EXTRACT:
----

This counterargument is an important part of Paul’s larger argument in Galatians that the Law is not needed to control the flesh and that we ought to trust the Spirit to do what the Law never could do and was never even intended by God to do. The Law was intended, rather, to teach us about righteousness and about our lack of it. Through the Law, Paul says in verse 19, he died to the Law. He was led by the Law to the end of his own ability to establish his own righteousness before God. The Law itself showed him that he could not live for or by the Law, so he died to it, he gave up any pretension he had to righteousness so that he could live totally in the grace of God. But the point of dying to the Law was to live for God, not for himself.

“To the Law” and “For God”

“To the Law” and “for God” are both dative nouns in parallel structure in verse 19, and this might call into question my choice to translate them with two different prepositions. I do not think the dative forms nomo(i) and theo(i) are talking about instrumentality, since this would make dia nomou (= “through the Law”) and nomo(i) (= “to/by/for/in the Law”) redundant. Also, Paul is not contrasting living “by the law” with living “by God”, but dying “to the law” with living “to God”. If he were contrasting two kinds of living, then instrumentality would make sense. “To live” is often synonymous with “to be saved” in Paul’s writings, rather than “to behave” or “to conduct oneself.” And, actually, it could still be so in verse 19 – Paul could be saying that he died by the Law (i.e., he was condemned) so that he could made alive by God (i.e., be saved). But the verb “to live” in verse 20 can only be read salvifically, that is, as relating to salvation, with difficulty. Verse 20 clearly more naturally lends itself to reading “live” as pertaining to behavior (“It is no longer I that live, but Christ lives in me” – how can this be read where “live” is an antonym of “die” rather than a synonym of “conduct oneself”?). So taking the two dative nouns as the instruments of dying and living does not really fit with the way Paul continues his thought in verse 20.

Rather, I have understood these datives as communicating goals of behavior, and if I understand Longenecker correctly, so does he. He communicates this idea quite well: “the law’s purpose was to work itself out of a job and point us beyond itself to a fuller relationship with God”. The Law’s purpose was not to point us to itself, but to “point us beyond itself”. Properly understood, the Law did not lead us to live for the Law, as if obedience to the Law were the end goal. Rather, when Paul allowed the Law to have its full intended effect, he died to the Law. He came to end of the Law’s usefulness. He accepted its condemnation so that he could be completely dependent on a different and more effective source of righteousness: God himself. It was only in dying to the Law, in ceasing to live as if the Law were the end goal, that he could live with God as the end goal.

The Emphatic “I”

----

SOURCE MATERIAL:

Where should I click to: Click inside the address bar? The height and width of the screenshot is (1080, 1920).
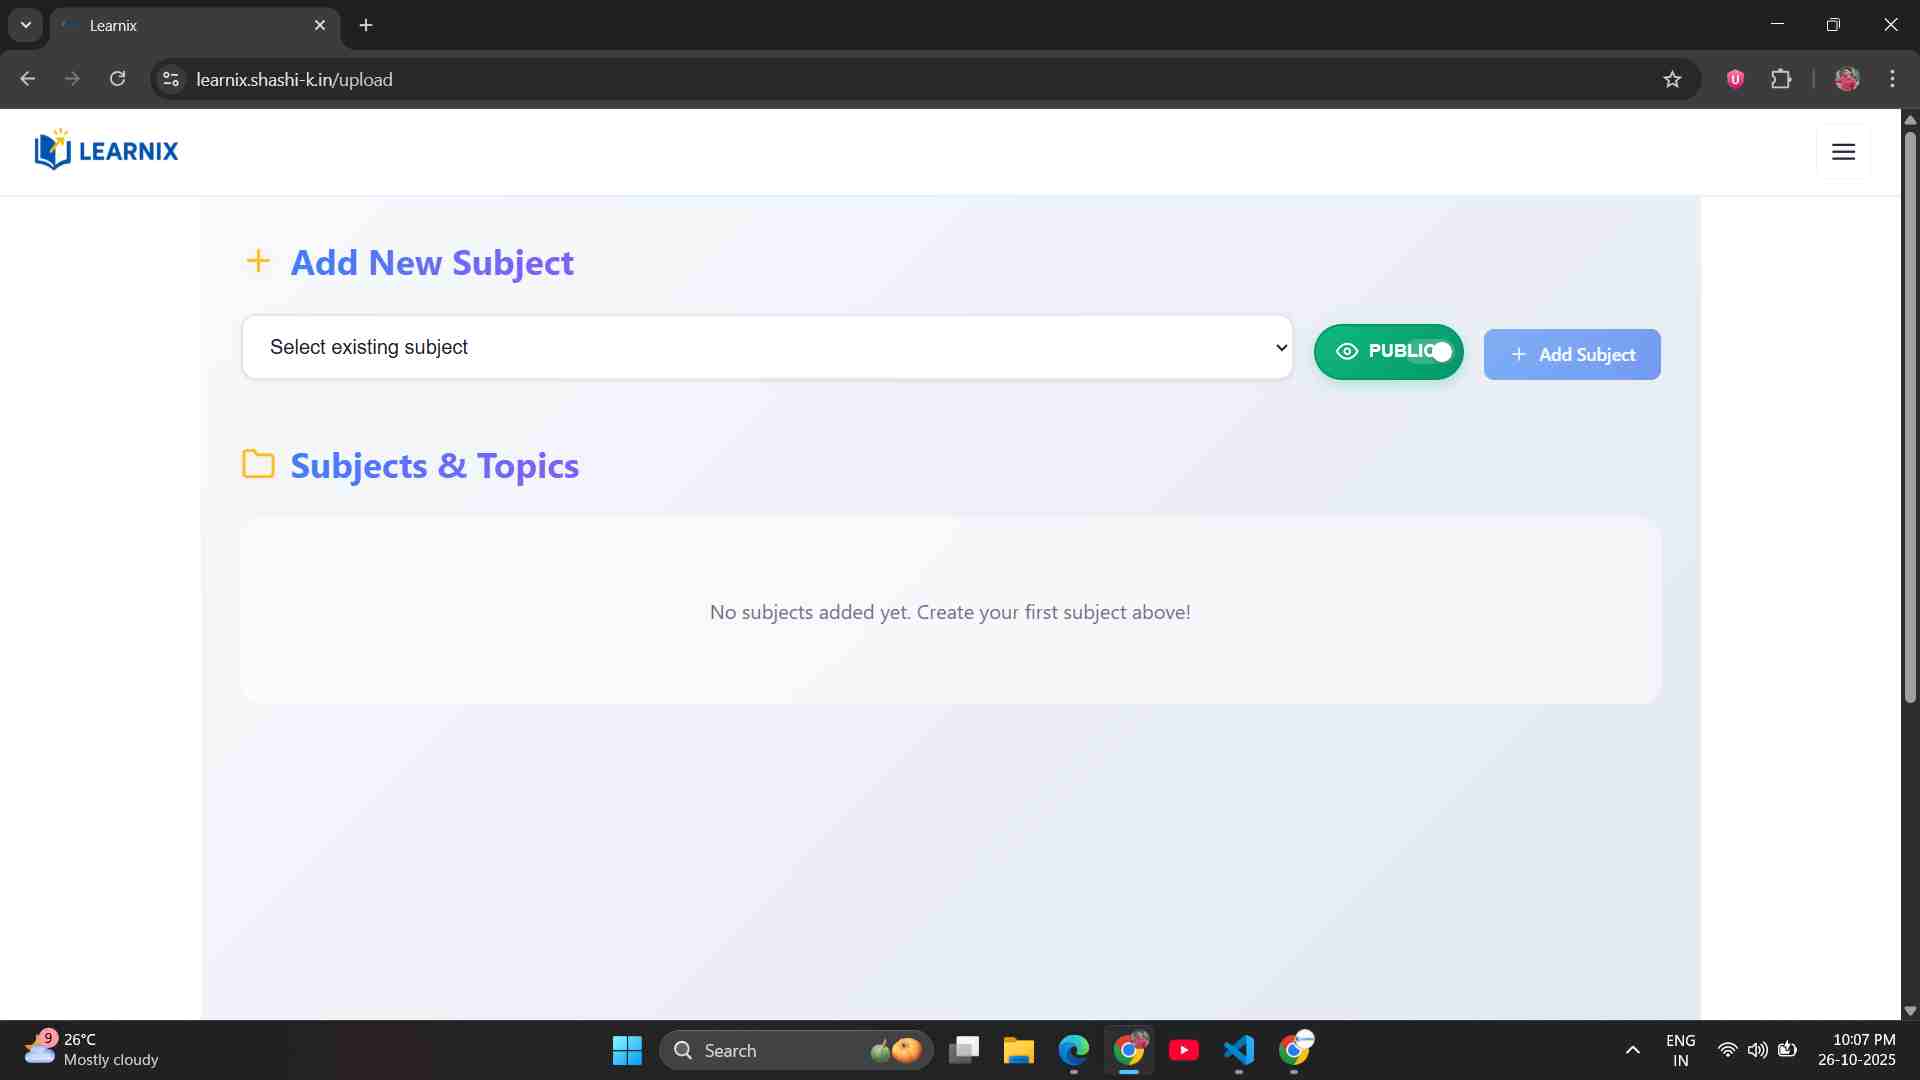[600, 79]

----

OBJECTIVE: Could you continue the essay on Galatians from its final heading, "The Emphatic 'I'"?

RESULT FOR THIS EXERCISE:
The prominent inclusion of the personal pronoun ego (= “I”) in both verses 19 and 20 perhaps should be interpreted with stronger emphasis, since their inclusion is not, strictly speaking, necessary (Greek’s verbs are inflected and contain person and number in their form, so the explicit inclusion of the personal pronoun at any point demands some attention and perhaps an explanation). Paul is saying that he as an autonomous individual with pretensions of personal righteousness came to an end through the Law’s demonstration of his own inescapable sinfulness. I am tempted to translate the pronoun with quotation marks in order to make this point: “For ‘I’, through the Law, died to the Law, so that I might live for God.”

This understanding of the personal pronoun is supported by verse 20. Paul says that it is no longer he that lives. Christ now lives in him. Paul’s “I” died, it was crucified together with Christ, and now what Paul wants is no longer of any relevance. Sin, by implication, is understood as unchecked self-seeking behavior. To sin is to seek pleasure, honor, wealth and possessions, and safety at the expense of others. But the “I” that would want those things has died, as far as Paul is concerned. Only what God wants is of any relevance to him. Only the way Christ would act is of any importance. This is what it really means to seek one’s righteousness in Christ. It is not to add Christ as just another facet of one’s present existence. It is to radically re-center one’s entire existence on Christ, to desire only to follow him and please him. Only someone who has no idea what it means to follow Christ could possibly think it was okay to continue living in sin after seeking to be justified in Christ.

“I do not set aside the grace of God”

Because of all of this, Paul says, the Law is not only irrelevant but counterproductive in our pursuit of righteousness. This is because when we turn back to the Law as a means of controlling the flesh rather than relying upon the Holy Spirit to do that, we set aside grace. For Paul, grace is an all or nothing proposition because the Law is an all or nothing proposition. Paul argues in several places that if you are going to try to do the Law, you are responsible to do the whole thing, not just the parts that are most palatable to you or easiest. You cannot pick and choose which parts of the Law are more important and which parts are less important. To do so is presumptuous – it presumes to have authority over the Law or to be a judge with respect to the Law. But this is a usurpation of God’s exclusive jurisdiction. God is the one who gave us the Law, therefore only he gets to change it or make amendments to it. This means that you cannot choose to live partly by grace and partly Law. You either live wholly by the Law, or you give up trying to live by the Law. And there is no point trying to live wholly by the Law. In the end, one cannot acquire any level of righteousness before God by observing the Law.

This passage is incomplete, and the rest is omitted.